Do you think he's a happy boy?
(safe on terra firma)
It's been a busy few months for us labour wise, shed work, new drainage out the back (lots of gravel shovelling and pipe laying), tree trimming and shredding, garden jobs, painting weatherboards, oiling the veranda/s, making four new awnings from scratch (2 for the reno cottage) and then the wall cladding. Think my mojo is returning, enough to think it's a good idea to start a floor-to-ceiling house spring clean.
 The urgency of spring, exhausted thinking about it!


  1. Our walls look like your before pics. We won't be re-cladding though - professionals! Yours look great, what an accomplishment!!

  2. Looking good! I bet you're glad that part of the reno is over and done with. I'm not great working with heights either and I'm sure I've gotten worse as I get older. The paint on your old chamferboards looks much like weatherboards on our cottage.
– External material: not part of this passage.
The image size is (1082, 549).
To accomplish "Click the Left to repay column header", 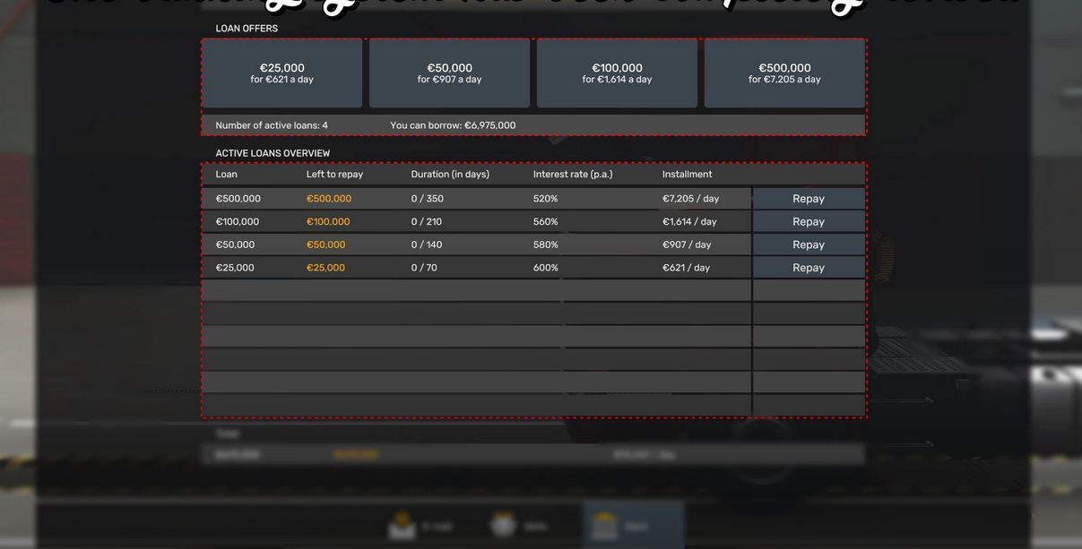I will point(334,175).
Fortunately for us, the hardwood boards underneath all the peeling paint are still in relatively good condition - not one needed replacing. xx

  3. The wall looks great Simmone! The smile at the end says it all. Sounds like a huge, exhausting job. Well done to you guys.

  4. Oh wow! Looking great. What a huge job. Looking forward to seeing the shed with it's new/old timber cladding:) x PS hanks so much for your comment over on my blog recently. I'm feeling so encouraged:) x

  5. Well done!! That's impressive!! We will likely have a two toned house next year-I'm already dreading the painting... xx

  6. Weatherboards rule!. You guys are really amazing. The treated pine would've been really good to work with - not as heavy or as tough to cut as the hardwoord. It looks great.

  7. You two are a force to be reckoned with, is there nothing you can't do :-). I can understand that fear of heights though, especially wit a nail gun in hand.